Saturday, November 7, 2015

One shot

Some days are good
Some days are better
Some days I guess were easier
But not a day without a grief.

All day I was fine.
Then there's this one shot in the head and I suddenly find myself looking up again on google.

When will I ever stop finding reasons?
When will I ever find peace?
I know I can never have her back

You are Everywhere

Wherever I go
Wherever I look
I can see you
You are everywhere to me.

I was walking on the street
Rode a vehicle
I looked out on the window
And see your face

I put on some make -up
Wore my lipstick on
I smiled at the mirror
And I saw your face

I was at the supermarket
Then Christmas songs were played
My eyes went teary
As I imagined your face

I am painting some flowers
Some trees and mountains too
And after all the colors
I name it all for you

I went to bed
I closed my eyes
I heard my heart so beating loud
It longs for you

I can't pretend
I cannot lie
I'm not okay as days go by
I miss you more each passing day
This heart of mine will always love

You.

Monday, November 2, 2015

All Soul's Day

This is not how I perceived Halloween.

I should have you in my arms while we visit your grandmother.

I was supposed to tell mom on her grave... "Mom, look. Here's Mavis. She's so pretty right?"

I am so disheartened by the fact that I just visited you the other night.
31st of October. Brought you some very cheap flowers and a little candle.
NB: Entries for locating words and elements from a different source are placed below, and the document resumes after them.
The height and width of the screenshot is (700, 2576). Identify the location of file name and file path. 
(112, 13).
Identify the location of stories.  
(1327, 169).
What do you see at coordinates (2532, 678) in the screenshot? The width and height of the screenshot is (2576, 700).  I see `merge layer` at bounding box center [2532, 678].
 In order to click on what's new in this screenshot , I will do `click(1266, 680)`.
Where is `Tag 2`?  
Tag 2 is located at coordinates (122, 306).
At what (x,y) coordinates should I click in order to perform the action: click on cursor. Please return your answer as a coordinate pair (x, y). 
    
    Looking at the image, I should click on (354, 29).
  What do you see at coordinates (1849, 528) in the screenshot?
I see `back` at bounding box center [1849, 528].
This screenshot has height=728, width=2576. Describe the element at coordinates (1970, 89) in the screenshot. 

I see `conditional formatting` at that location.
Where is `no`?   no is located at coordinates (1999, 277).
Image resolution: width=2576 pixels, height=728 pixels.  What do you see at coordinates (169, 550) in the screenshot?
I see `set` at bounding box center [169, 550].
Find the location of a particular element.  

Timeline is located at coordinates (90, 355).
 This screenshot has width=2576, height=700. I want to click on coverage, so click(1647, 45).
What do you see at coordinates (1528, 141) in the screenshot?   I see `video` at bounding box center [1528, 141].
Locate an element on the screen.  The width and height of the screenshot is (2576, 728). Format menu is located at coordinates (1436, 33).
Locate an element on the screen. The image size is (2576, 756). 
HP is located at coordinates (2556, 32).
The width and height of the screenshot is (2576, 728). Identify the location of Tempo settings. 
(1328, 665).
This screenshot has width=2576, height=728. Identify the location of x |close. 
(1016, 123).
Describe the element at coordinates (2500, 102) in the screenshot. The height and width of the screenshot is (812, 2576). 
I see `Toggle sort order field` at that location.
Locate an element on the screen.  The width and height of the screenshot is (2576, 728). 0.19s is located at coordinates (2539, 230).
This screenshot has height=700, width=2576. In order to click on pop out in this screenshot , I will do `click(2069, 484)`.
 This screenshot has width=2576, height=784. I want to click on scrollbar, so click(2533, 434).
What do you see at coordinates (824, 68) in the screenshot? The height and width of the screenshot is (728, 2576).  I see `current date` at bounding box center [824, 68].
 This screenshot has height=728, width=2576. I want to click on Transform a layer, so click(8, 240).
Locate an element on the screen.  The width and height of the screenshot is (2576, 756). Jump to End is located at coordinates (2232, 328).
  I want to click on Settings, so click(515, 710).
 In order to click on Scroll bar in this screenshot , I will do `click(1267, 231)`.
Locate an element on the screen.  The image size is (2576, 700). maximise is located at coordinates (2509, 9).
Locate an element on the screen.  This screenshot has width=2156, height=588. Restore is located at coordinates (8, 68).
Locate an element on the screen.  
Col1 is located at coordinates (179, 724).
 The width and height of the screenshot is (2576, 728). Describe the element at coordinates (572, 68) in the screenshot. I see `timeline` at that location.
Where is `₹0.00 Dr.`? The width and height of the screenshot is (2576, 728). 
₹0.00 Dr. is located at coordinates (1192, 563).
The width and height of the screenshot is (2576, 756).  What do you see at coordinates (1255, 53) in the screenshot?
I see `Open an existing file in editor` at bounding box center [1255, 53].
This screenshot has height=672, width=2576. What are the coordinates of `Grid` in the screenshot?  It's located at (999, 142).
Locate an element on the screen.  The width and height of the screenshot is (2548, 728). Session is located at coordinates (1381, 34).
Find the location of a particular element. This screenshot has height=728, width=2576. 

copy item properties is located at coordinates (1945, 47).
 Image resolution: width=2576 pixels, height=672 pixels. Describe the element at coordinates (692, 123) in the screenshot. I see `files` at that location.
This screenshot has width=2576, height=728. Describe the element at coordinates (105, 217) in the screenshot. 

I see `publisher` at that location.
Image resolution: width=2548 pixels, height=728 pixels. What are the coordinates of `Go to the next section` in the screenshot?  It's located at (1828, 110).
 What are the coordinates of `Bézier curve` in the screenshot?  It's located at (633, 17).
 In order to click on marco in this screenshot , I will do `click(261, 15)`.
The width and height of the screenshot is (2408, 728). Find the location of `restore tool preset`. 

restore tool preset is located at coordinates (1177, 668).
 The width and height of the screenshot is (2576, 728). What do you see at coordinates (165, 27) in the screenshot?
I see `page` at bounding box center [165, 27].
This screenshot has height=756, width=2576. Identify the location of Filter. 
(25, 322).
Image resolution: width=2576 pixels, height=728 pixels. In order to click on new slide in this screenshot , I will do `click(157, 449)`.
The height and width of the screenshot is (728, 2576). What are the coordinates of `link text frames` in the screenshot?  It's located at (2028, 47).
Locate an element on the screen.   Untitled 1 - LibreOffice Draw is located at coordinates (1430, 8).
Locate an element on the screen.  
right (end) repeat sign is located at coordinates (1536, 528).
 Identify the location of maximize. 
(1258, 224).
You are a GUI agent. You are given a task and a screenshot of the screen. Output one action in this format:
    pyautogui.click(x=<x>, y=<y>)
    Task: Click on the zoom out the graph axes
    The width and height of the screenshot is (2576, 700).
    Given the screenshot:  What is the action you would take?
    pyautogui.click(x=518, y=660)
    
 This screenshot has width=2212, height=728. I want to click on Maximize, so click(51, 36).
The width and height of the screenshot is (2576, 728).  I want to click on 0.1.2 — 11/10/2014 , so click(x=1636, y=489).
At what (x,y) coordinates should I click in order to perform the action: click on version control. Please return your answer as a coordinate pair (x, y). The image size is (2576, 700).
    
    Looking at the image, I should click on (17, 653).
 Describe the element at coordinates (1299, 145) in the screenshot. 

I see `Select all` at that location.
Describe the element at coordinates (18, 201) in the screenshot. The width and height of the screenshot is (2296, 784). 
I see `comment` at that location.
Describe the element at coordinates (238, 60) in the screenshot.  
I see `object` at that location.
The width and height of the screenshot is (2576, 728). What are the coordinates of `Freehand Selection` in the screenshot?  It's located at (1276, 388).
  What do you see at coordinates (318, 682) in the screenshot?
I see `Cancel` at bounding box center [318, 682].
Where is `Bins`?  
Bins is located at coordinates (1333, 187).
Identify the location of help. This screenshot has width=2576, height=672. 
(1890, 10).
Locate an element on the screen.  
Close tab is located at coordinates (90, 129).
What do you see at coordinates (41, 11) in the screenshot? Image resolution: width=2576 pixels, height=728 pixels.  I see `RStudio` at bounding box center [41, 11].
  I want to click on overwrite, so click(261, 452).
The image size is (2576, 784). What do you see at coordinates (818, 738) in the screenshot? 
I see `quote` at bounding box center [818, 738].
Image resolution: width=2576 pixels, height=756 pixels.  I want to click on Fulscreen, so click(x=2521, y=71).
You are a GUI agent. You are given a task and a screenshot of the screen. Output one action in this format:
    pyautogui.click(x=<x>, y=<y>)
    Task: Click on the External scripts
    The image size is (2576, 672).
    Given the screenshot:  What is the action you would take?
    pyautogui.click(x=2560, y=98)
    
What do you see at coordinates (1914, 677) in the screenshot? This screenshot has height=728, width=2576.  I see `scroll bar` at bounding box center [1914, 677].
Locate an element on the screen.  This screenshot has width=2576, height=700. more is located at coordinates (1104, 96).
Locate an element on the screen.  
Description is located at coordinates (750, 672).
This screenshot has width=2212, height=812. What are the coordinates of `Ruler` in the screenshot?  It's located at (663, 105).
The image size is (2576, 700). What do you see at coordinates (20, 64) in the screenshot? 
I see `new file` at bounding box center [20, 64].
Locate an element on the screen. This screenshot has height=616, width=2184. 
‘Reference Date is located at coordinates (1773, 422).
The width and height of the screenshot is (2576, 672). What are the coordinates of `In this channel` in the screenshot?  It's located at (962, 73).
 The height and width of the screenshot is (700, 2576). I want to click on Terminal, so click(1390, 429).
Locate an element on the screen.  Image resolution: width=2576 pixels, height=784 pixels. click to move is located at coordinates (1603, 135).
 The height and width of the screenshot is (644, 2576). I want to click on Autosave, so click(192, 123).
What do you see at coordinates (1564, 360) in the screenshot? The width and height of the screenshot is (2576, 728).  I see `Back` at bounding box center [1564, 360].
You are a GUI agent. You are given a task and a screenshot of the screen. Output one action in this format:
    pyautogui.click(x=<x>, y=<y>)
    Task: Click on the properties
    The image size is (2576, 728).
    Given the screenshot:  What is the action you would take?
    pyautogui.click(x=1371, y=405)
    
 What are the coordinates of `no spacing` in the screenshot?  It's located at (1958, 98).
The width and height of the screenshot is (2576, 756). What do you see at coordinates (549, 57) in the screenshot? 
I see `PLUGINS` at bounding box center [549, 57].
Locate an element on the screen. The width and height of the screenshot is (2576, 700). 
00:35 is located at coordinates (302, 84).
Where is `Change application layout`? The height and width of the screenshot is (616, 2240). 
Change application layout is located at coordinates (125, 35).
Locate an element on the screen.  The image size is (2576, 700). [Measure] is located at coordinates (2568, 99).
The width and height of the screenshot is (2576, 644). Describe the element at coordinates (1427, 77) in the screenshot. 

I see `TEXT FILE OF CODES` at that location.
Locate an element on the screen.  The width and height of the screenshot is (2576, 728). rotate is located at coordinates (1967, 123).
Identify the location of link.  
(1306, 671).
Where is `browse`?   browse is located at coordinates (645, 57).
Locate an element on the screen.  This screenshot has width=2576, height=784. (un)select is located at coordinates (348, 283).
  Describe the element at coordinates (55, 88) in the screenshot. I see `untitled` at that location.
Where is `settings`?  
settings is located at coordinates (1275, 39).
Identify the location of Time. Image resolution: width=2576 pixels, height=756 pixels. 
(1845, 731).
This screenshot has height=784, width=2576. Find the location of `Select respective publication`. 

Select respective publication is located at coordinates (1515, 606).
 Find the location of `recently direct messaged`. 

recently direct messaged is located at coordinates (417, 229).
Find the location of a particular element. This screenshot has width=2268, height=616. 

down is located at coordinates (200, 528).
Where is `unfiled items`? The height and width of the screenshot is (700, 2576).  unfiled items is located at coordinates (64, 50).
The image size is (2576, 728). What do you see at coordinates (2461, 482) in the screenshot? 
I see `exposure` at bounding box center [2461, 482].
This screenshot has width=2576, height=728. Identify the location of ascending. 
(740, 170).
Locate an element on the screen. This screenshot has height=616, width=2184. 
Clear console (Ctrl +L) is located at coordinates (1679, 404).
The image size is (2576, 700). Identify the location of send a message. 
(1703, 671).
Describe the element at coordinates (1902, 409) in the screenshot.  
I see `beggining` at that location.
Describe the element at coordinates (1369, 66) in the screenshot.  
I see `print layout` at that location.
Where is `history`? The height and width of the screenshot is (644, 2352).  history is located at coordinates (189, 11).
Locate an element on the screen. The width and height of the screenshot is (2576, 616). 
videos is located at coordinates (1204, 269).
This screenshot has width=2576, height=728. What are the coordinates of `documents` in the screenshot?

You are supposed to be here dressed up like a little bunny, pumpkin or fairy. Or you can just be you.

I miss you Mavis.

I am praying for your soul.

Your grandma and uncle are with you. You shouldn't be sad.

I love you Mavis.

You will always be remembered.
Not just today.
But everyday.

Because I'm your mother.
It is my responsibility to protect your memory.